Williams will have an opportunity to meet the new test, as the Supreme Court decision remanded her case and directed the lower court to apply the new standard. Rhinehart predicted that in applying the new standard, lower courts now will look for the inability of people to do the sorts of things they do every day, such as driving or lifting groceries or a child.
Hoping for Clarity
"The courts are in disarray about how to define disability, which is why the Supreme Court took the case," Bokat said. "We wanted to win this case, but we're also interested in clarity." The confusion tends to increase the likelihood of litigation, and employers may face hundreds of thousands of dollars in legal costs when they have to defend against an ADA complaint.
It remains to be seen whether the new standard for disability claims clarifies the situation. The desire for greater clarity in ADA interpretation, however, is something that unites both sides in the Williams case. One encouraging sign on this front is that plaintiff and defendant lawyers seem to agree that the high court's decision could help reduce the confusion.

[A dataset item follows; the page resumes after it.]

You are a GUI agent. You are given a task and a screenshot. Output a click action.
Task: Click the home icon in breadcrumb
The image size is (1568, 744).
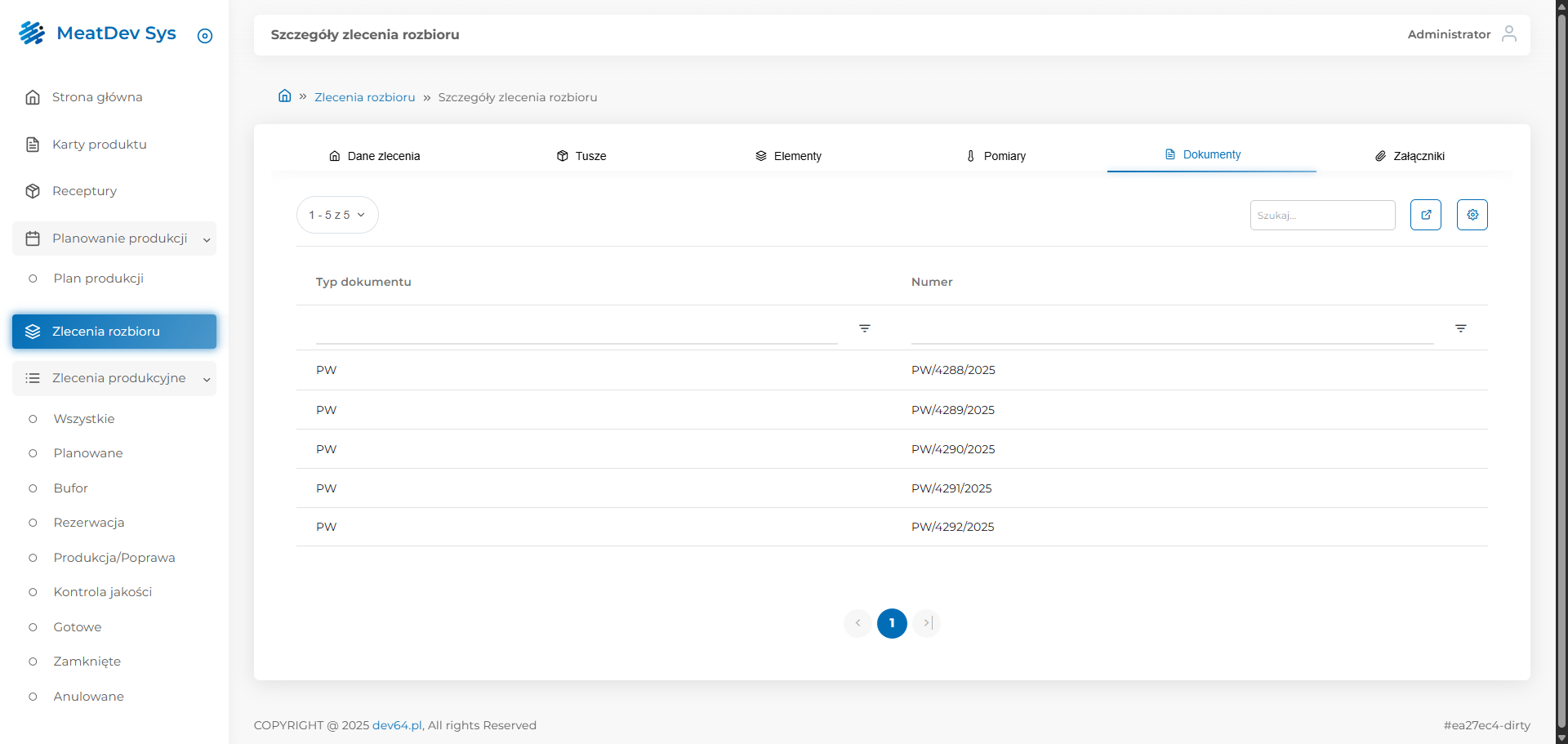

What the court did in the Williams case was to reaffirm that merely having an impairment that affects an employee's ability to do a specific job does not make the employee disabled under the ADA, said Scott Faust, a partner in the Boston office of McDermott, Will & Emery who heads the labor and employment group for the firm, which often represents employers. "The impairment must affect a major life activity, which is what the statute says, but some courts have lost sight of this," he explained. "The Supreme Court just clarified the test for disability."
Faust was particularly pleased that the decision was unanimous. In some decisions, there are compelling dissents, and compromises are made in the majority decision that render the decision less clear. As a result, lower courts and lawyers can spend years trying to interpret what the decision means. "The lack of clarity leads to more litigation," he said. "But that's not the case here. The court couldn't have been clearer."
Rhinehart recalled that during oral arguments, lawyers on both sides said they thought the Sixth Circuit's test was muddled. "The Supreme Court cleared it up for them - unanimously," she said.
Mathis agreed. "I don't think this decision will affect a lot of people, as some quotes in the press are suggesting," she said. "This doesn't change the test, it just clarifies it."